What is Conformal Prediction?

Conformal prediction is a distribution-free framework for generating prediction intervals with guaranteed coverage properties. Unlike traditional methods that assume normally distributed errors, conformal prediction works with any forecasting model and provides well-calibrated uncertainty estimates without making distributional assumptions.

Why Use Conformal Prediction for Time Series?

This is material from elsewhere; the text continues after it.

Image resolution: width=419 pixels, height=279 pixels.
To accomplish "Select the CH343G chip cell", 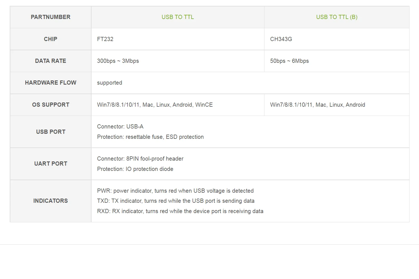I will (337, 39).
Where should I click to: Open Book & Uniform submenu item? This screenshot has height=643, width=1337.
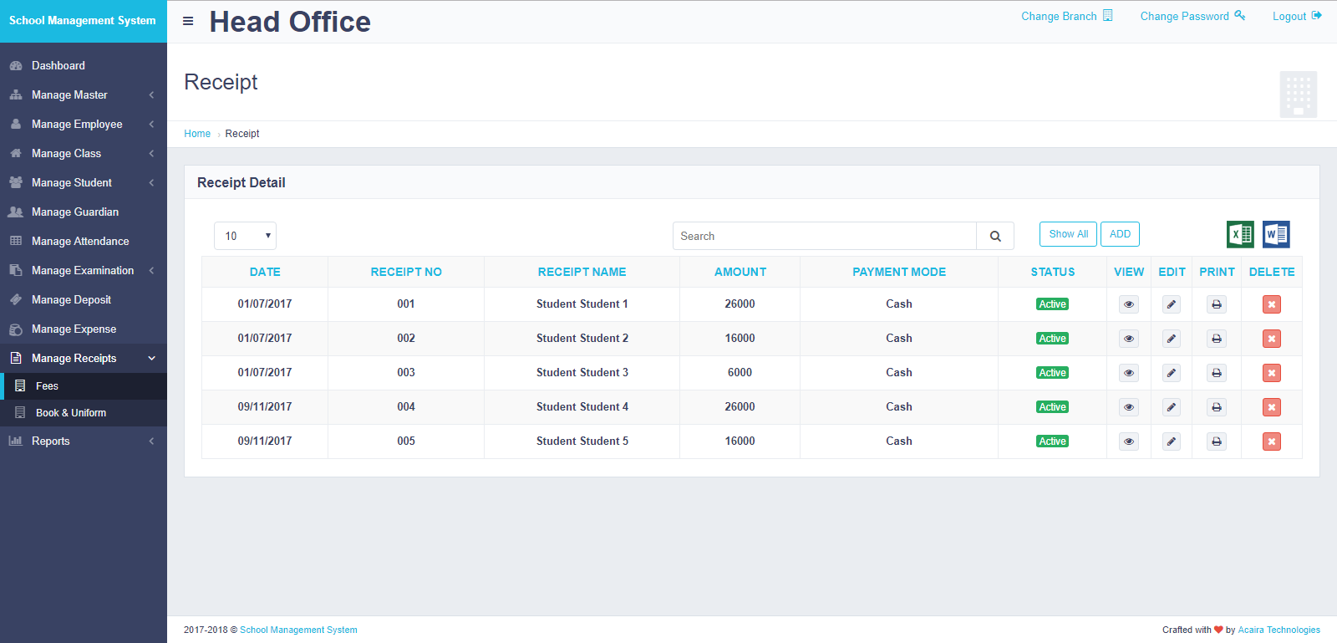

When generating forecasts, a point forecast alone doesn’t convey uncertainty. Prediction intervals quantify this uncertainty by providing a range of values where future observations are likely to fall. A properly calibrated 95% prediction interval should contain the actual value 95% of the time. The challenge: many forecasting models either don’t provide prediction intervals, or generate intervals that are poorly calibrated. Traditional statistical methods also assume normality, which often doesn’t hold in practice. Conformal prediction solves this by:
  • Working with any forecasting model (model-agnostic)
  • Requiring no distributional assumptions
  • Using cross-validation to generate calibrated intervals
  • Providing theoretical coverage guarantees
  • Treating the forecasting model as a black box

Conformal Prediction vs. Traditional Methods

MethodDistributional AssumptionModel-AgnosticCalibration Guarantee
Conformal PredictionNone
BootstrapParametric assumptions~
Quantile RegressionNone~
Statistical Models (ARIMA, ETS)Normal errors~
For a video introduction, see the PyData Seattle presentation. More resources available in Valery Manokhin’s curated list.

Models with Native Prediction Intervals

For models that already provide forecast distributions (like AutoARIMA, AutoETS), check Prediction Intervals. Conformal prediction is particularly useful for models that only produce point forecasts, or when you want distribution-free intervals.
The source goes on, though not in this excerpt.